Segment Start: Task input

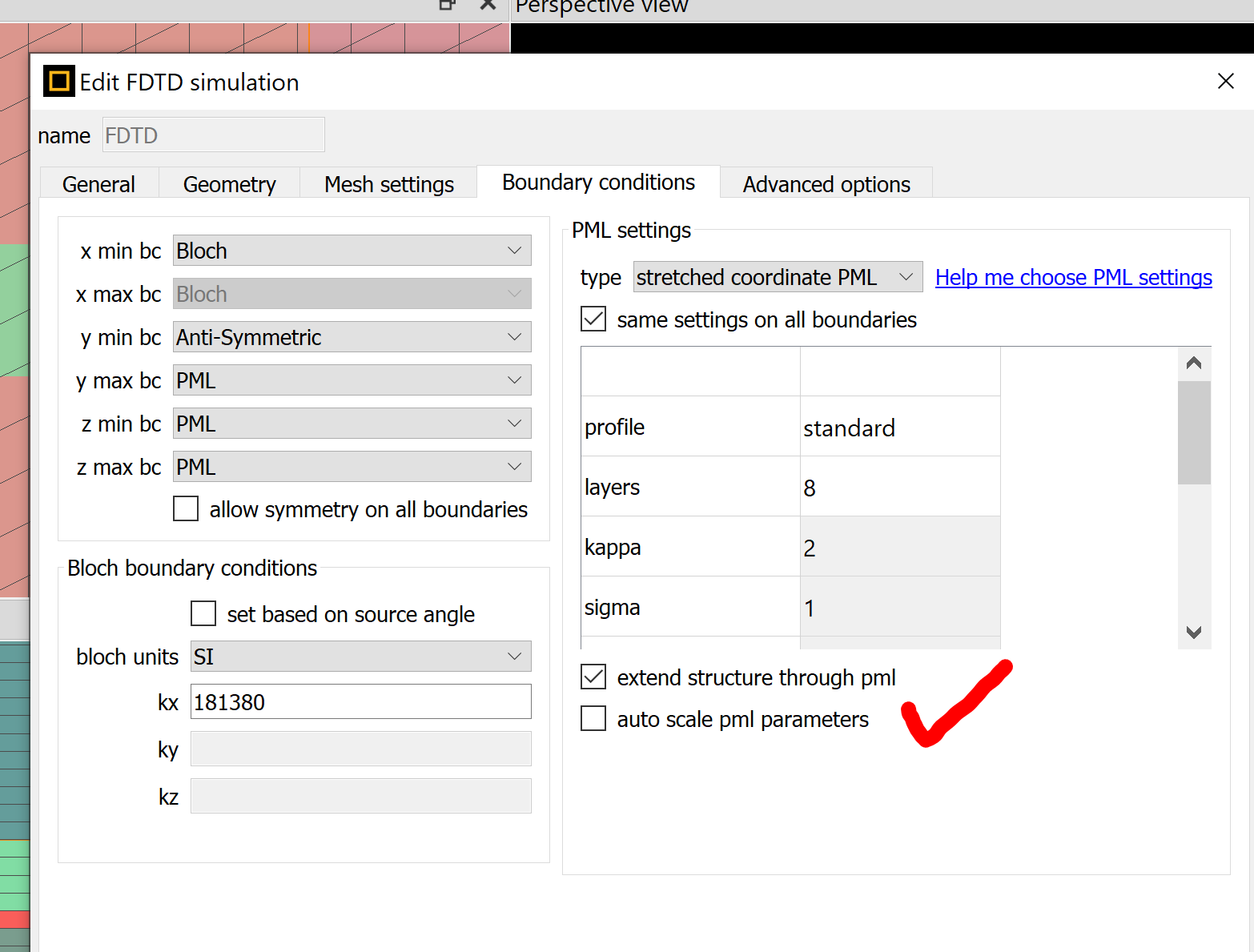Expand the y min bc Anti-Symmetric dropdown
Viewport: 1254px width, 952px height.
(352, 337)
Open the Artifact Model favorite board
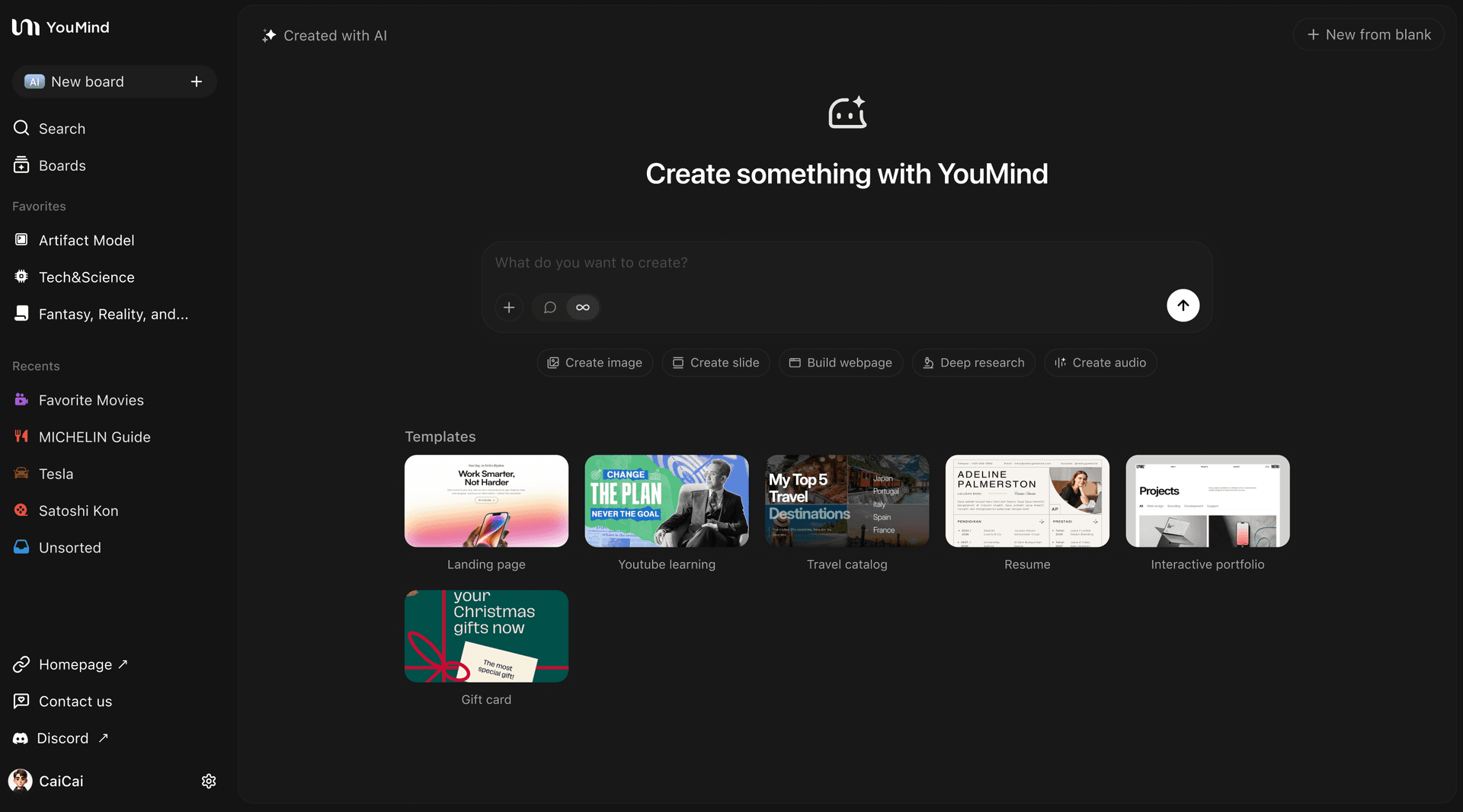The width and height of the screenshot is (1463, 812). click(86, 241)
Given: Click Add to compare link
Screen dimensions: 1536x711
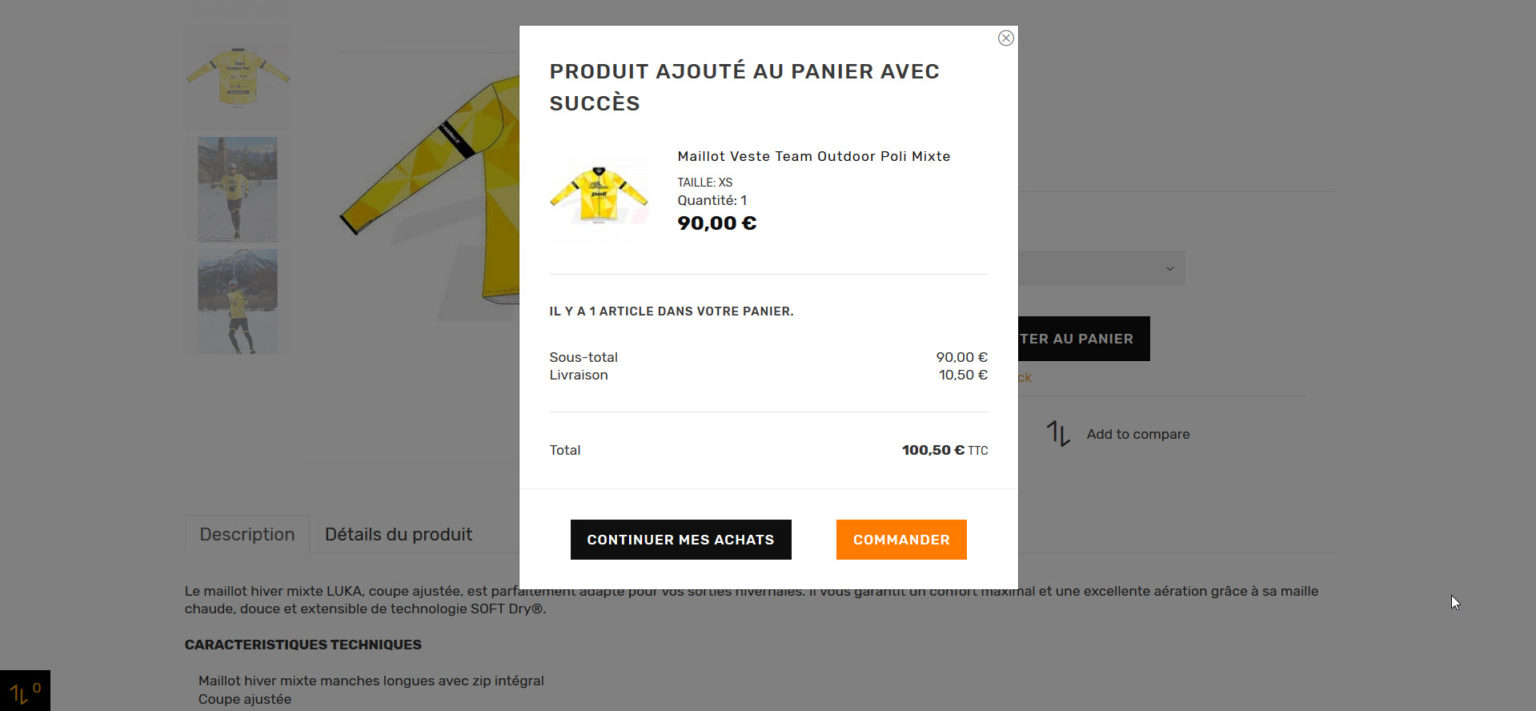Looking at the screenshot, I should tap(1138, 434).
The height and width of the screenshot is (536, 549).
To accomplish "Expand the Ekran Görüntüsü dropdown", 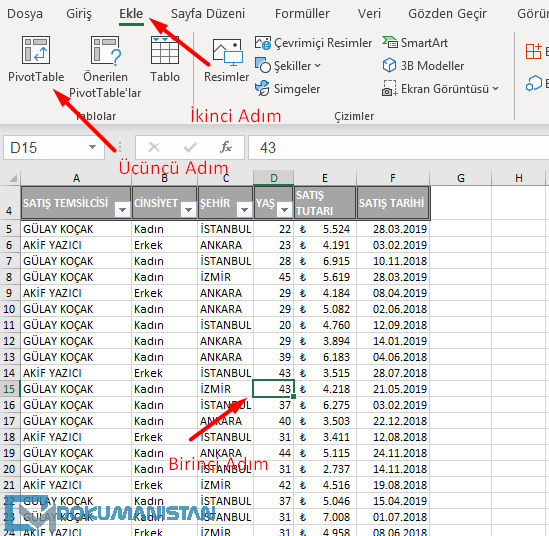I will point(495,89).
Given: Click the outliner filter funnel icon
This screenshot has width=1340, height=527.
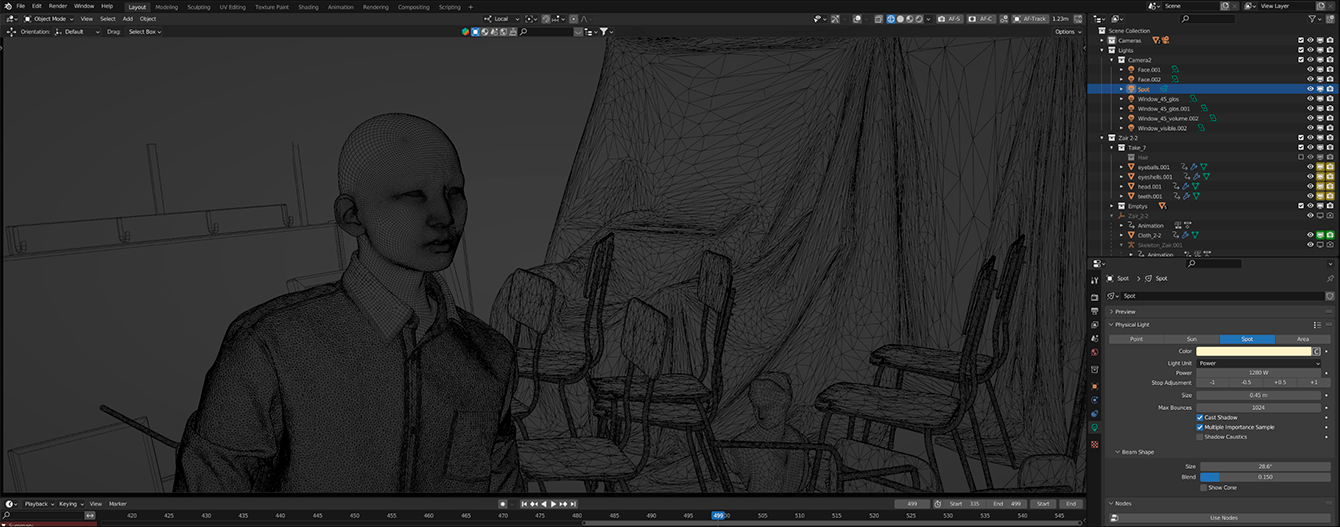Looking at the screenshot, I should click(x=1312, y=18).
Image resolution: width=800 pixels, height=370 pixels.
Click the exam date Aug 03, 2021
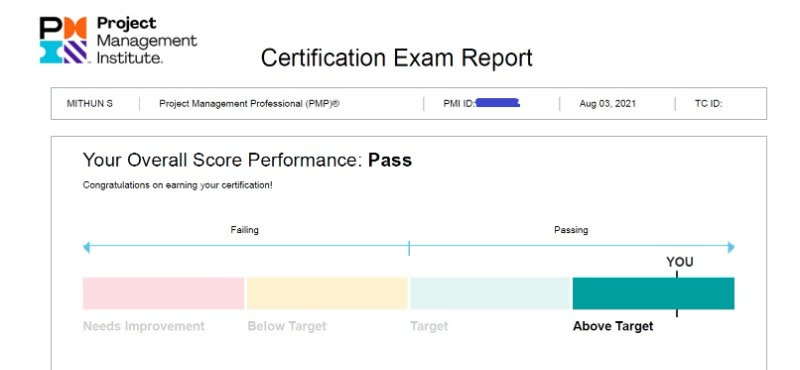click(608, 104)
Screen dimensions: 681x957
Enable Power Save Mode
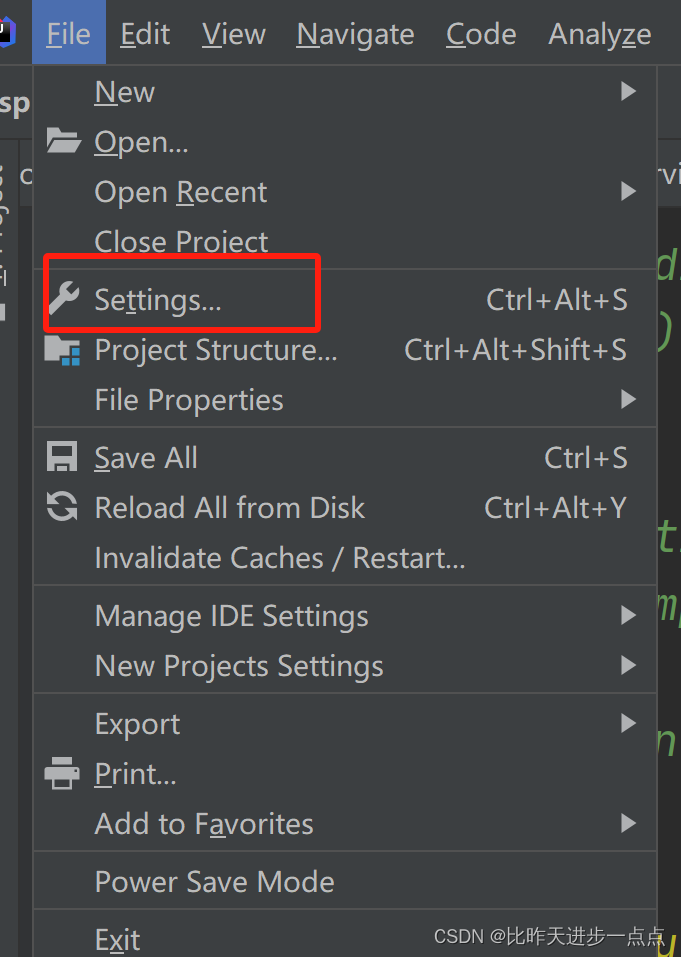[214, 881]
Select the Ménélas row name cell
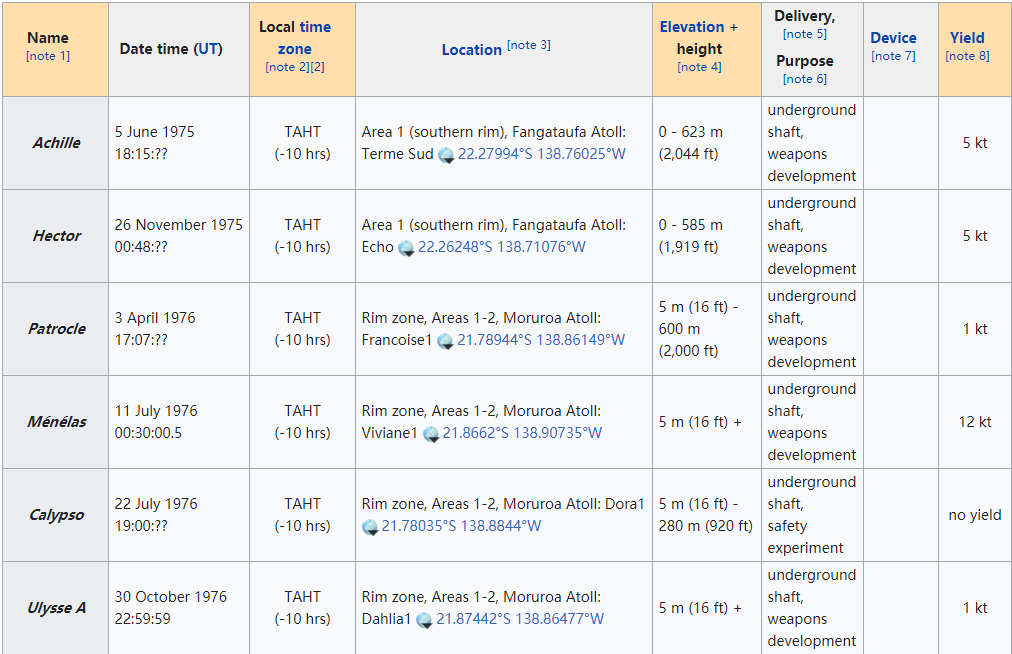This screenshot has height=654, width=1012. click(x=56, y=422)
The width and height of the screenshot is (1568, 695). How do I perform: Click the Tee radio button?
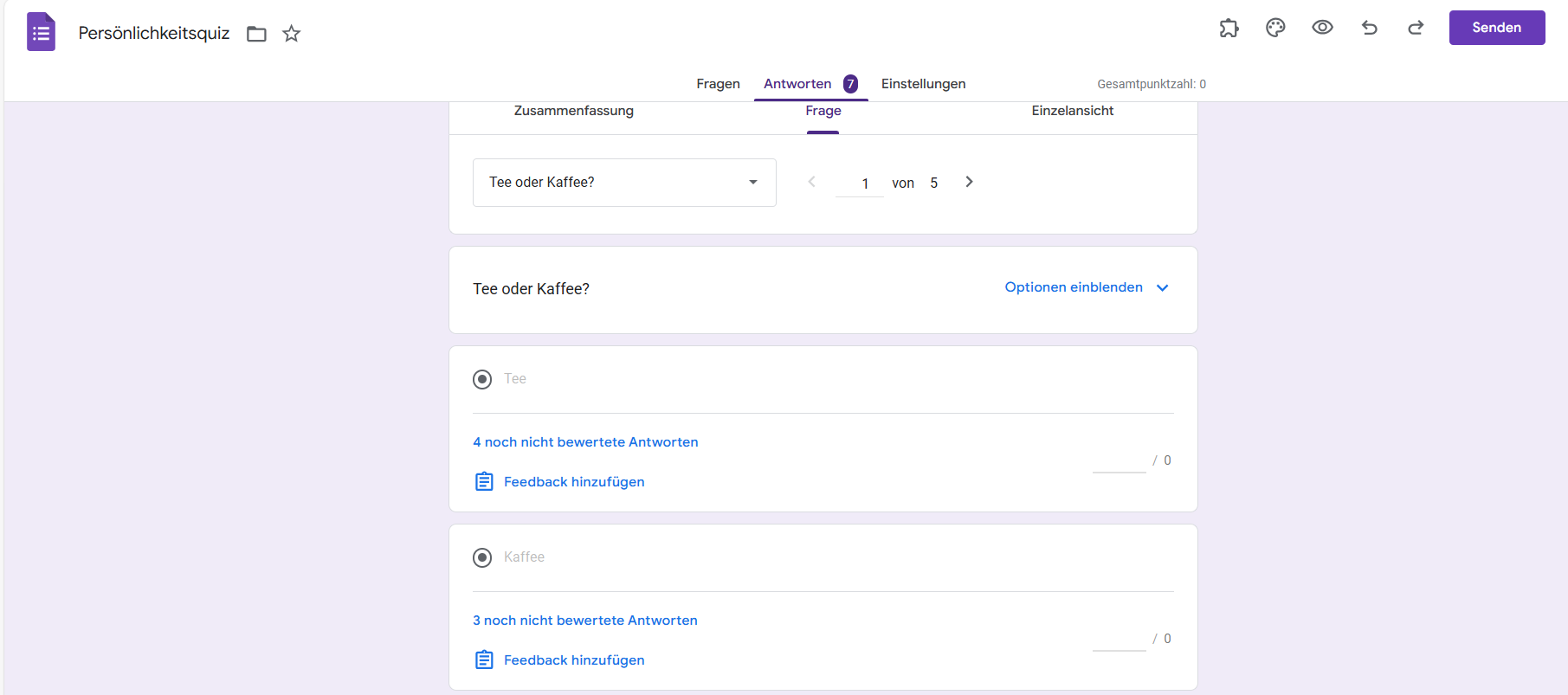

Segment End: Task input

Show all of the lines above in which "Given" is present.

§ **Task solution**:
Given: Click Add to compare link
Given: Click the outliner filter funnel icon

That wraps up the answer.